One of the biggest challenges of running a homeowners association board is handling the dues. While residents usually want their homeowner’s association dues to be as low as possible, the neighborhood still needs a decent amount of funds to handle community needs. There are all sorts of pros and cons to raising HOA dues, but learning how to raise HOA dues the right way can help reduce some of the downsides.

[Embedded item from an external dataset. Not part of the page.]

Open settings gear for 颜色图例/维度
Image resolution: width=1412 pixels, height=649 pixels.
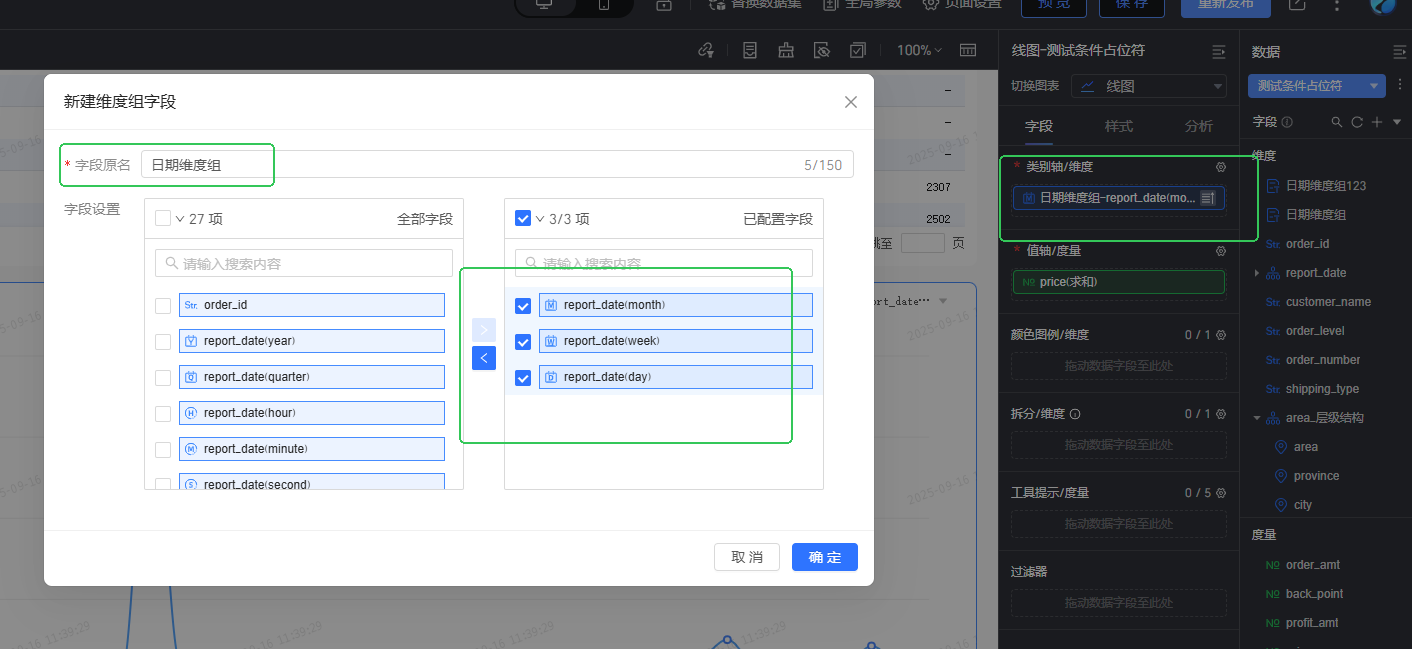click(1220, 335)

Advantages of Increasing Your HOA Dues

While everyone loves low homeowners association dues, years of super low dues can actually hurt the community. There are all sorts of reasons for HOA dues that you should be aware of.

Keep Up With Inflation

If your HOA has been around for a few years, there’s a pretty big chance your dues are no longer adequate. Prices always rise over time due to inflation. Furthermore, costs for construction, maintenance, and the other tasks an HOA provides have risen even higher than inflation. There is a big demand for things like building new playgrounds and maintaining tennis courts, and there isn’t a lot of people willing to do this sort of manual labor. This has led to significantly higher prices. To meet rising costs, your HOA will most likely need to adjust dues every now and then.

Save for Large Community Upkeep

Keeping dues low can be a big problem when your community needs to fix bigger maintenance problems or even general HOA upkeep. While low dues might cover the cost of regular landscaping, they won’t pay for reroofing the community clubhouse. A good HOA needs to build up a decent savings fund to handle bigger maintenance projects. Increasing fees ensure you have a little leftover after routine expenses, so you can save for larger maintenance.

Increase Property Values

One of the main benefits of having an HOA in the first place is because it helps improve property values. When the entire community comes together to make the neighborhood a welcoming, well-kept place, people will pay more to live there. If your neighborhood looks run down and neglected, property values can plummet. Ultimately, being able to properly maintain the community and add extra amenities will improve your property values over time. This can provide a huge perk for all residents in the neighborhood.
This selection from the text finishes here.